Las Provincias

La falta de expectativas de empleo retiene a los jóvenes en las aulas

La falta de expectativas para encontrar un empleo ha hecho que los jóvenes españoles no tengan prisa alguna en dejar de estudiar, que se refugien en las aulas con la doble intención de retrasar al máximo el momento de incorporación al mercado laboral y de llegar a la búsqueda de ese primer contrato con un alto grado de formación. La evolución en la última década, la que incluye los años más duros de la crisis económica, es clara y reveladora. Cinco de cada diez menores de 30 años españoles estaba matriculado el año pasado en algún tipo de estudios del sistema educativo. El crecimiento de los que a estas edades continuaban en las aulas ha sido radical, con un aumento de diez puntos desde 2005, según el último análisis del panorama educativo de la Organización para la Cooperación y el Desarrollo Económicos (OCDE).
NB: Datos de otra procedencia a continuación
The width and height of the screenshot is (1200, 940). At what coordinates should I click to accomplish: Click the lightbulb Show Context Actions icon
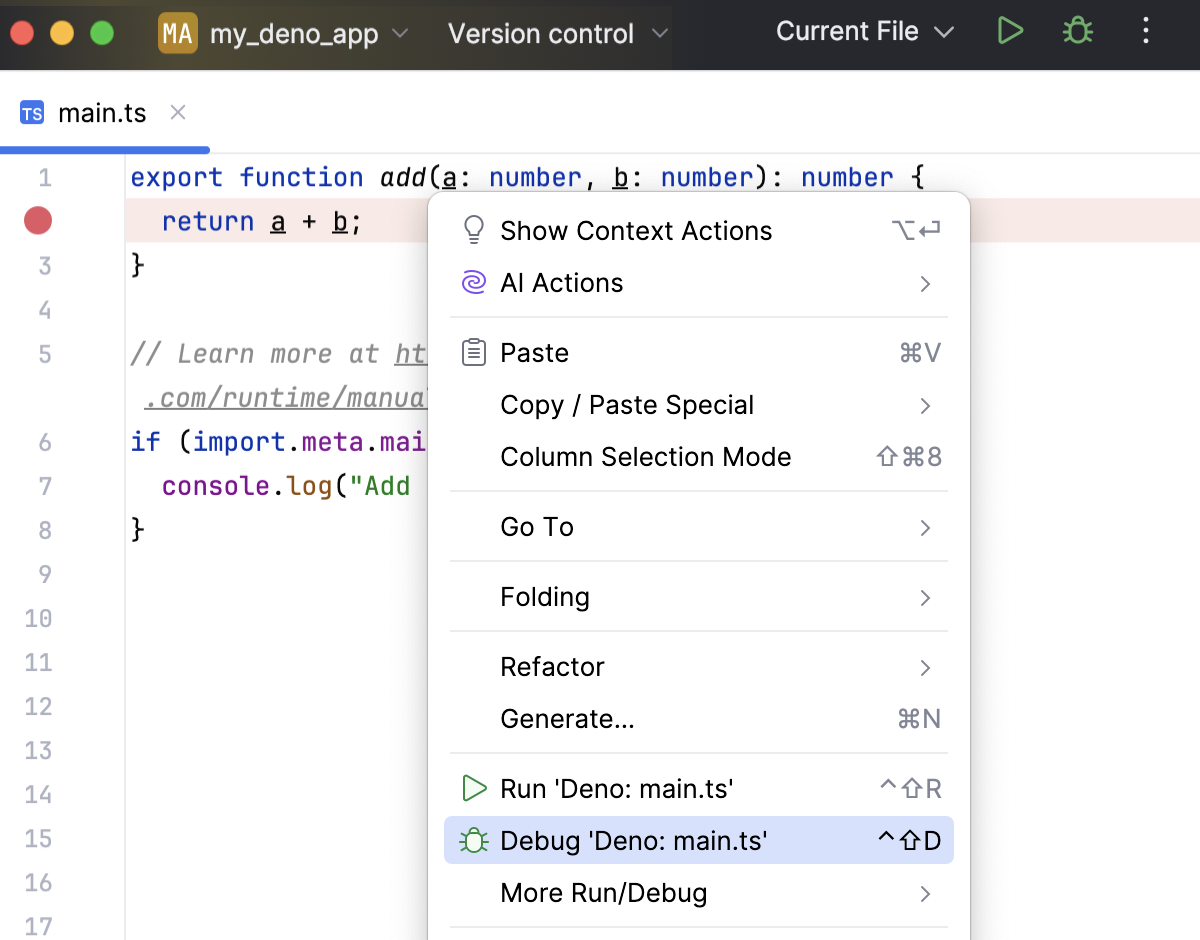[474, 230]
Se trata de un fenómeno intenso en España y también vivido en otros países donde la crisis ha hecho más estragos, como Grecia o Italia, y directamente vinculado con las altas tasas de desempleo de estos estados, pero especialmente con las del paro juvenil. «La dificultad actual de los jóvenes para acceder al mercado laboral ha propiciado el aumento de su permanencia en el sistema educativo», según el estudio.
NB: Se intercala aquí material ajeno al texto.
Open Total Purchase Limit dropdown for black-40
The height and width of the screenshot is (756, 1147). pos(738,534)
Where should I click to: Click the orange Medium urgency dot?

En 2005, con un sector de la construcción desbocado y rico en mano de obra poco cualificada y un mercado laboral pujante, no llegaban al 40% los menores de 30 que estudiaban en España y hasta el 31% de los jóvenes de entre 18 y 24 años dejaban de formarse al final de la ESO, una parte incluso sin haberse titulado. En ese mismo año, en la UE, la media de los que continuaban estudios hasta los 30 años era del 46,6%, 7,3 puntos más que en España.